*WHAT TO DO*. Each line from the one with "Partners (1054, 779)" through the last line of the records must be output exactly, both ends included.

*DATA LISTING*.
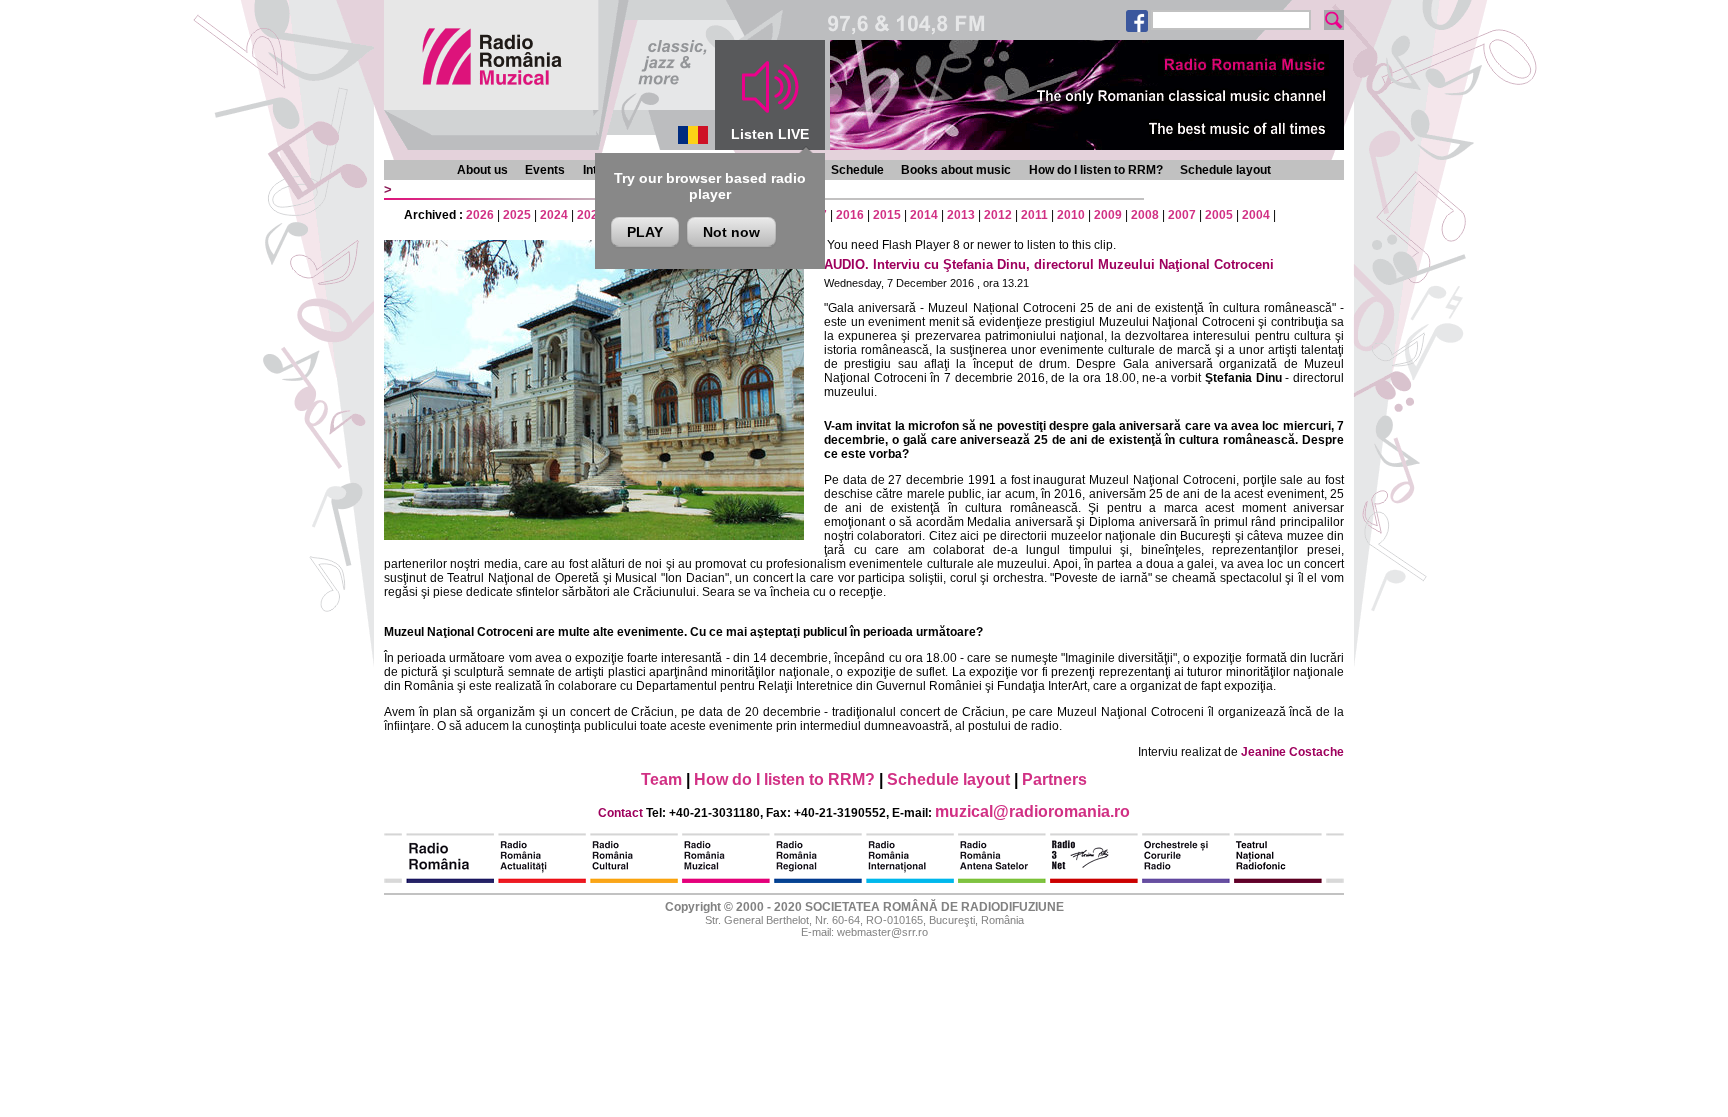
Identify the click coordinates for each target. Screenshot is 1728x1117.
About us (482, 170)
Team (661, 779)
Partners (1054, 779)
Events (545, 170)
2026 (480, 215)
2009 (1108, 215)
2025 (517, 215)
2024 (554, 215)
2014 (924, 215)
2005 (1219, 215)
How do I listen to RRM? (1096, 170)
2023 (591, 215)
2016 (850, 215)
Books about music (956, 170)
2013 (961, 215)
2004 (1256, 215)
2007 (1182, 215)
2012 (998, 215)
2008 (1145, 215)
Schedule (857, 170)
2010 (1071, 215)
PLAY (645, 232)
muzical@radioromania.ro (1032, 811)
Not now (731, 232)
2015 (887, 215)
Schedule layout (1225, 170)
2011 (1034, 215)
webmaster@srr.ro (882, 932)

*TASK SOLUTION*.
Partners (1054, 779)
Events (545, 170)
2026 (480, 215)
2009 (1108, 215)
2025 (517, 215)
2024 (554, 215)
2014 (924, 215)
2005 (1219, 215)
How do I listen to RRM? (1096, 170)
2023 (591, 215)
2016 (850, 215)
Books about music (956, 170)
2013 (961, 215)
2004 (1256, 215)
2007 (1182, 215)
2012 (998, 215)
2008 (1145, 215)
Schedule (857, 170)
2010 (1071, 215)
PLAY (645, 232)
muzical@radioromania.ro (1032, 811)
Not now (731, 232)
2015 (887, 215)
Schedule layout (1225, 170)
2011 (1034, 215)
webmaster@srr.ro (882, 932)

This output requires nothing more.